_WHAT YOU NEED TO DO_
From the first line to the last, repeat the data exactly but leave out the pictures.

[Collected data]
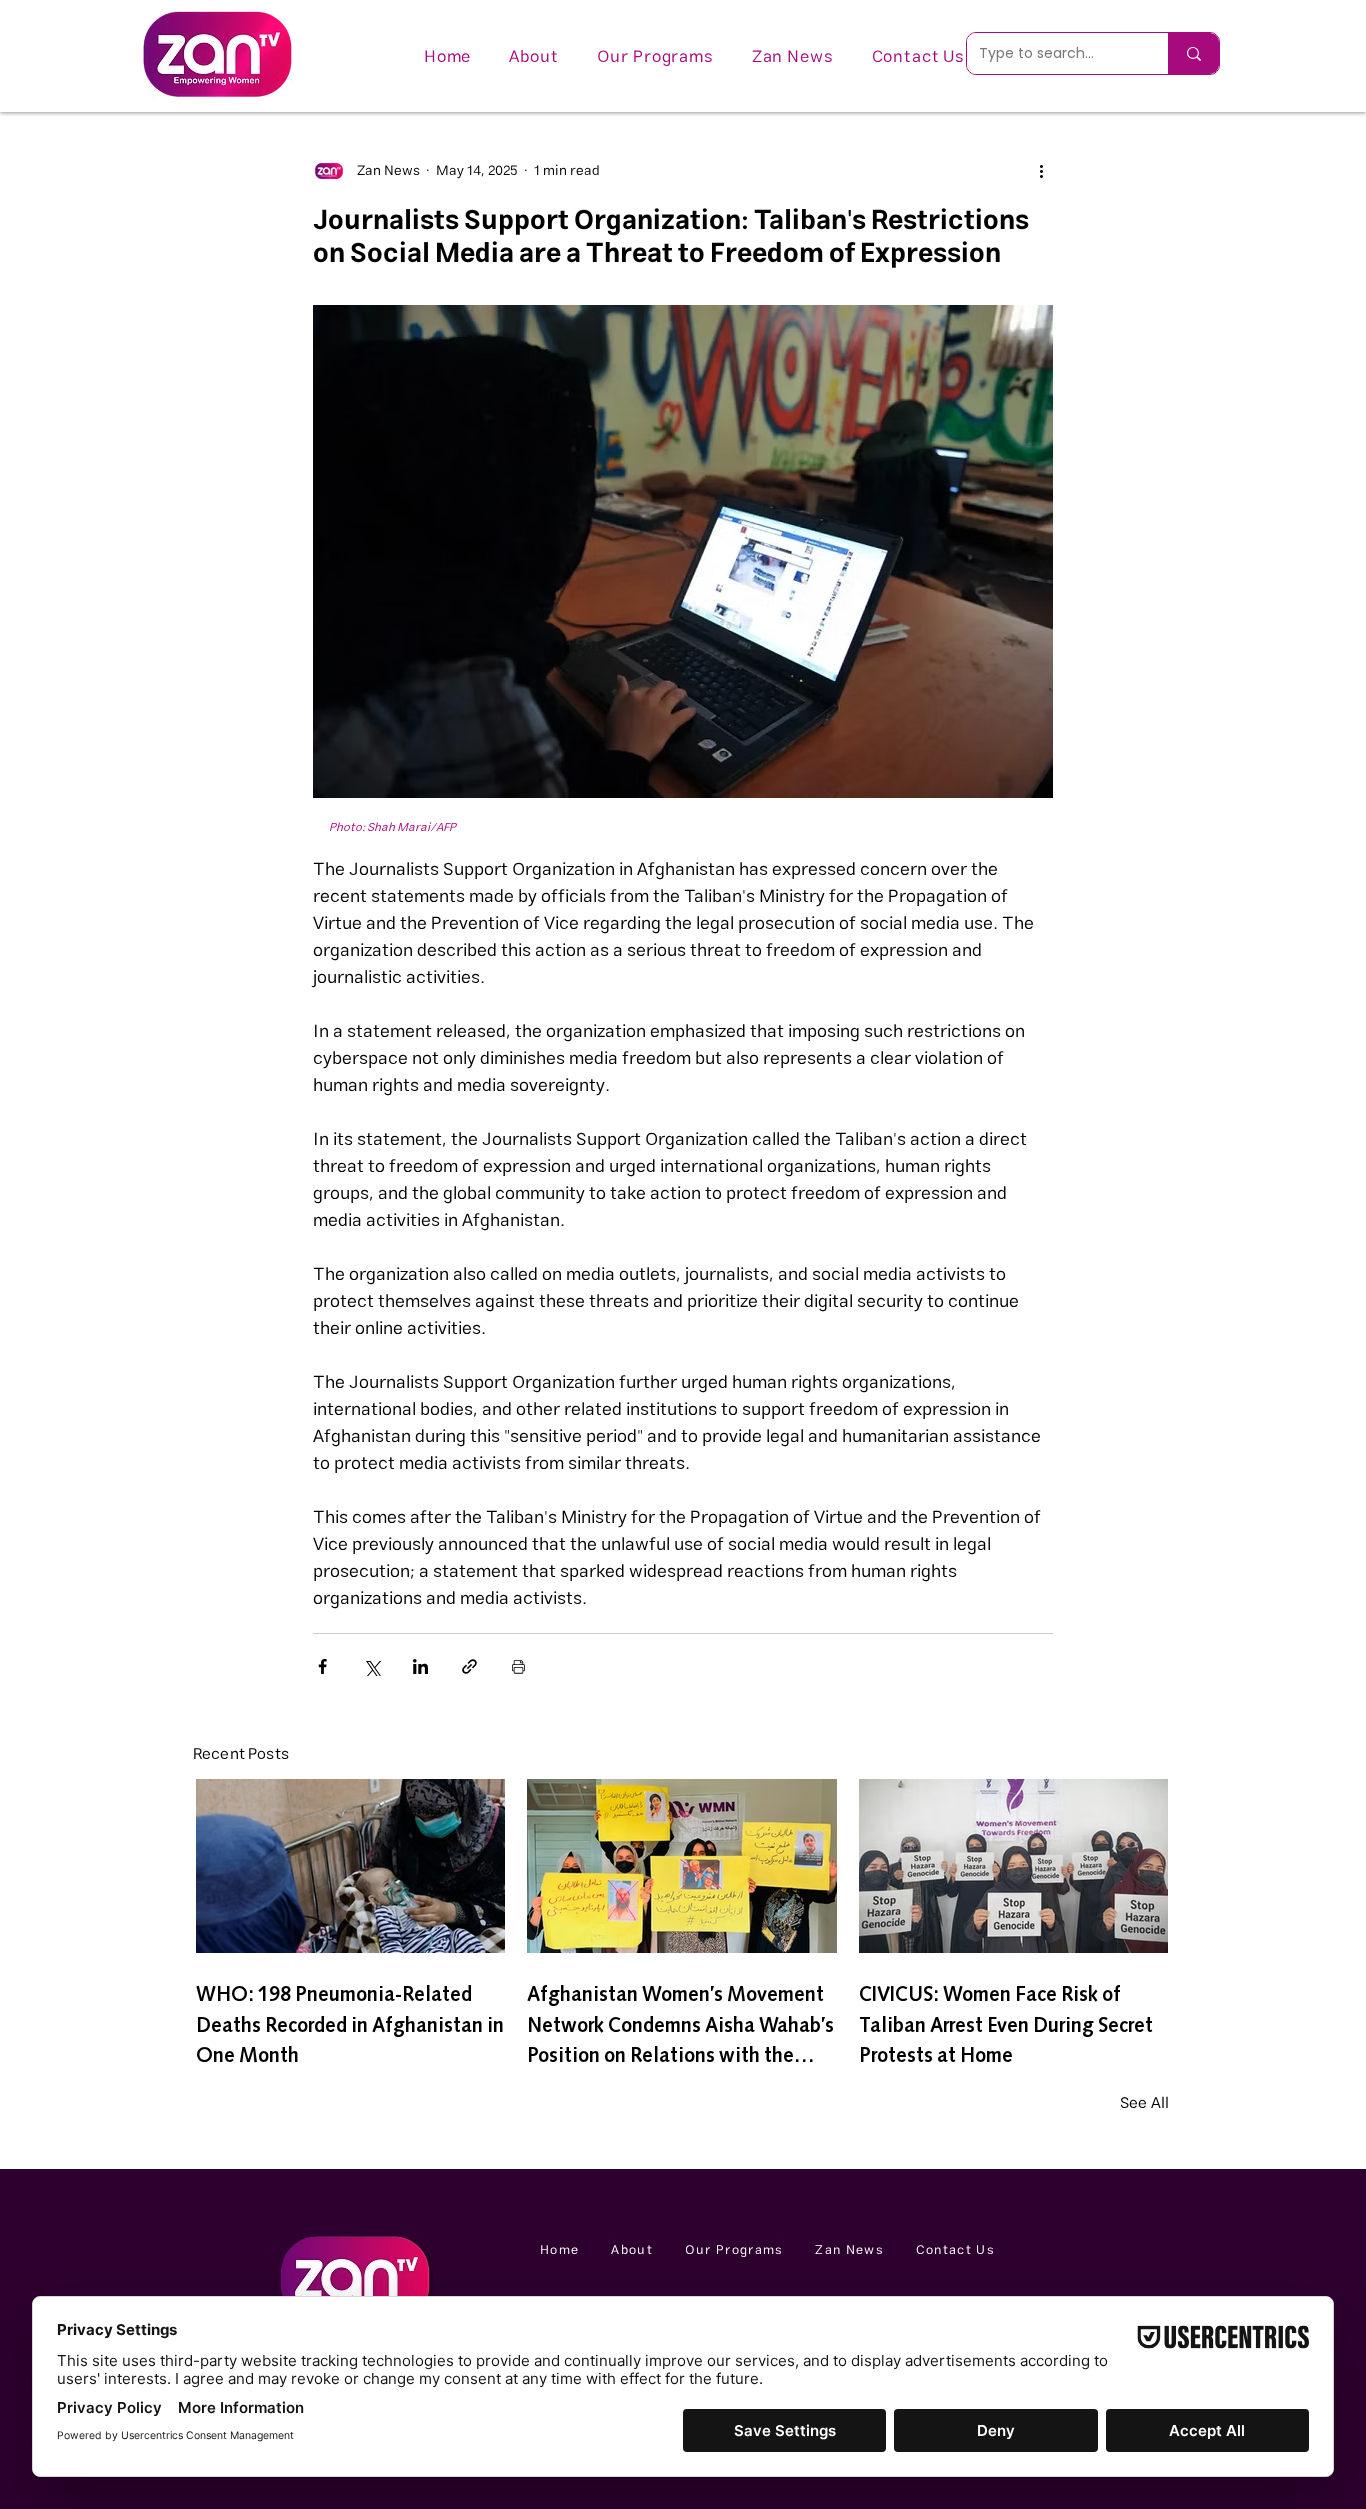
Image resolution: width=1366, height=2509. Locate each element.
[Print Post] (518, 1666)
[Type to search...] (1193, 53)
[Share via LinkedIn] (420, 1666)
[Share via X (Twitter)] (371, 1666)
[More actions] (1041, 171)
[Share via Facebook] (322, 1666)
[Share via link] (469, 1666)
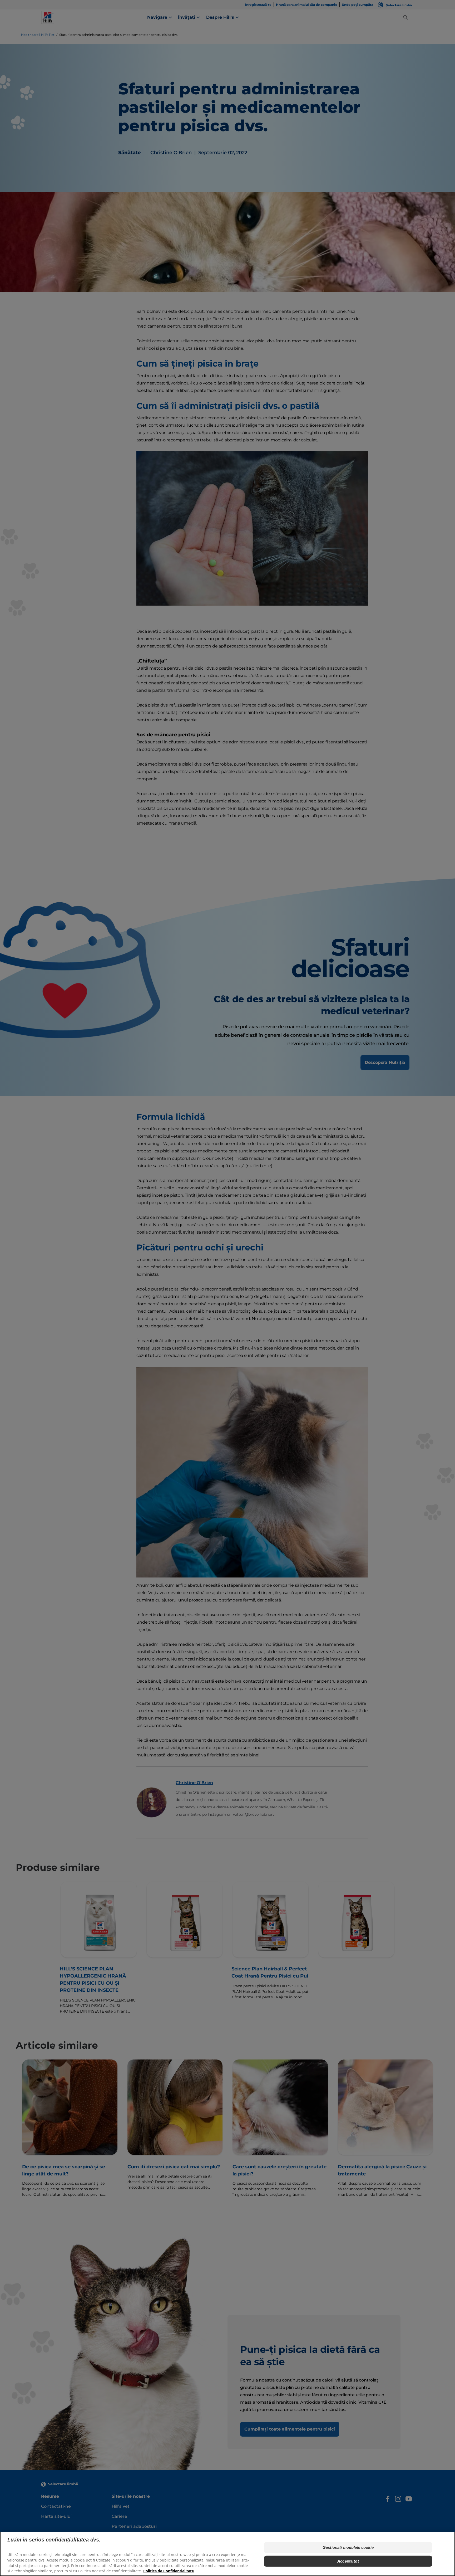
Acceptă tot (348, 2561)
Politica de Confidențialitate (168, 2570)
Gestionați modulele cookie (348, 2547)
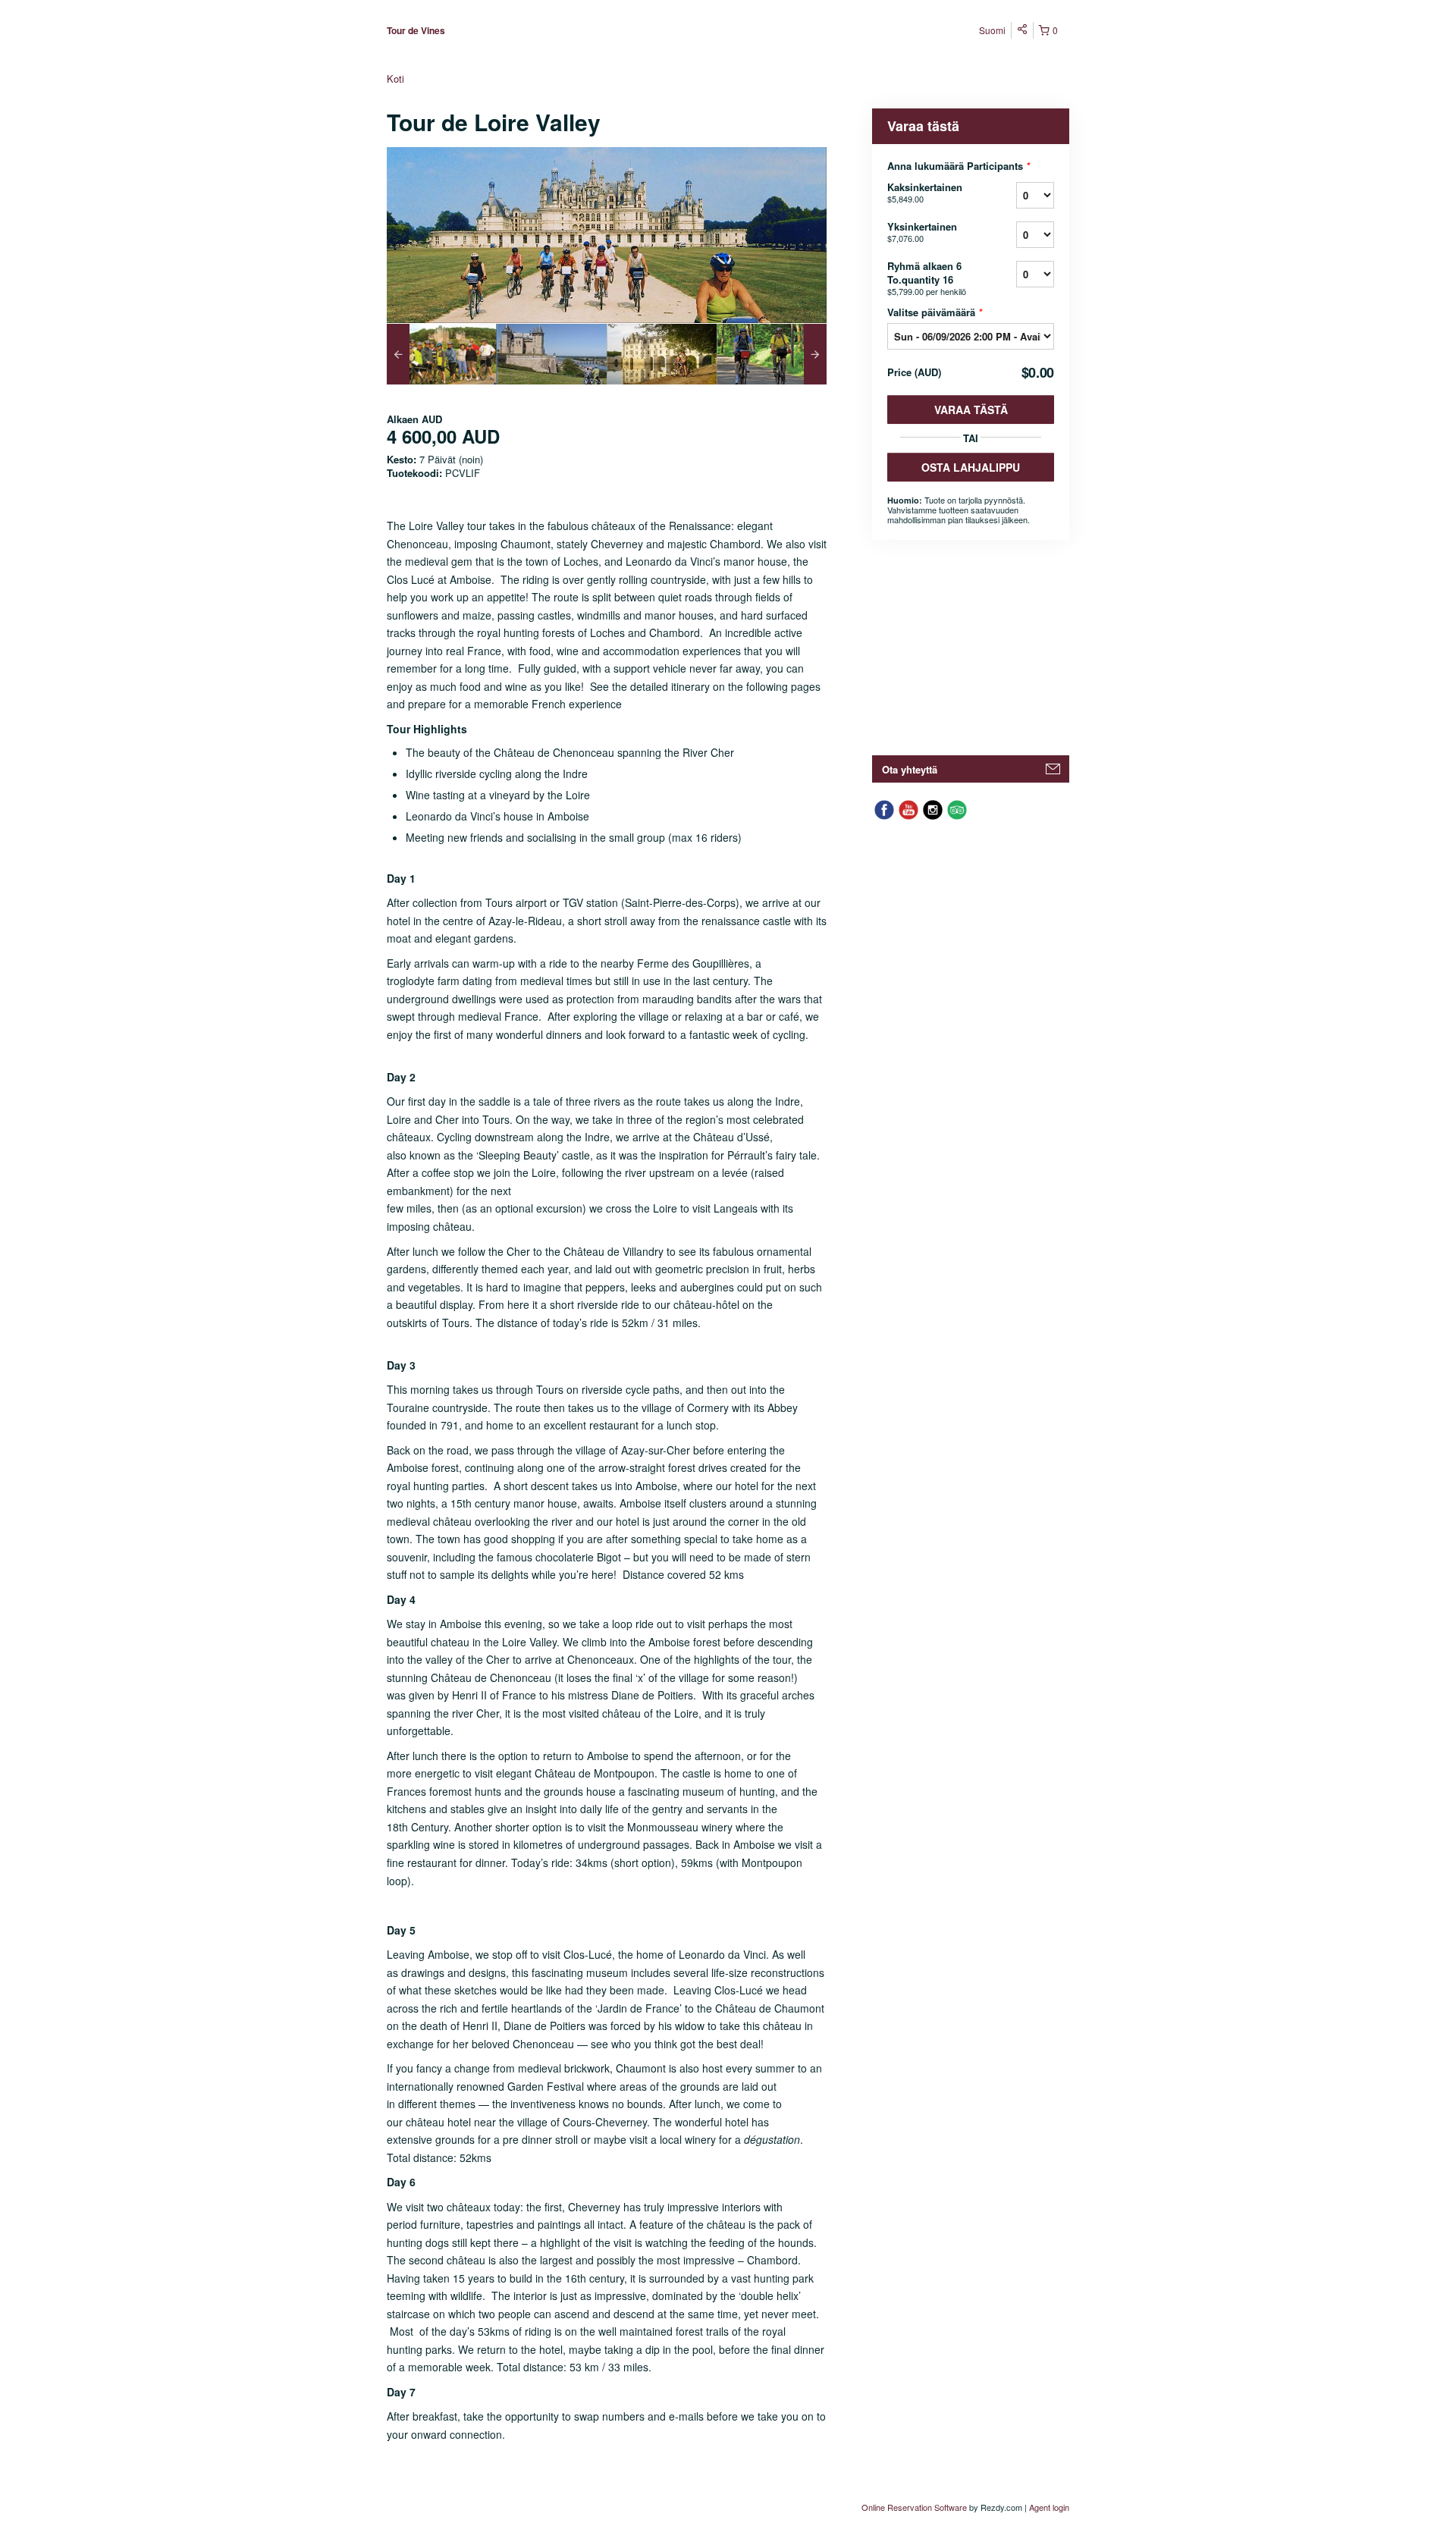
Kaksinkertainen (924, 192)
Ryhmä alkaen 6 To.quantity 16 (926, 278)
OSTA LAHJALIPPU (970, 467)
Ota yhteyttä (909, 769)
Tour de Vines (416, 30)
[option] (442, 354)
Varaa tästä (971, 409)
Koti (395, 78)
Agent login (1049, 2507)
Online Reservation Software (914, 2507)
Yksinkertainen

_WRITTEN ANSWER_
Image resolution: width=1366, height=2509. Locate each element.
[Print Post] (518, 1666)
[Type to search...] (1193, 53)
[Share via LinkedIn] (420, 1666)
[Share via X (Twitter)] (371, 1666)
[More actions] (1041, 171)
[Share via Facebook] (322, 1666)
[Share via link] (469, 1666)
Acceptă tot (348, 2561)
Politica de Confidențialitate (168, 2570)
Gestionați modulele cookie (348, 2547)
Kaksinkertainen (924, 192)
Ryhmä alkaen 6 To.quantity 16 (926, 278)
OSTA LAHJALIPPU (970, 467)
Ota yhteyttä (909, 769)
Tour de Vines (416, 30)
[option] (442, 354)
Varaa tästä (971, 409)
Koti (395, 78)
Agent login (1049, 2507)
Online Reservation Software (914, 2507)
Yksinkertainen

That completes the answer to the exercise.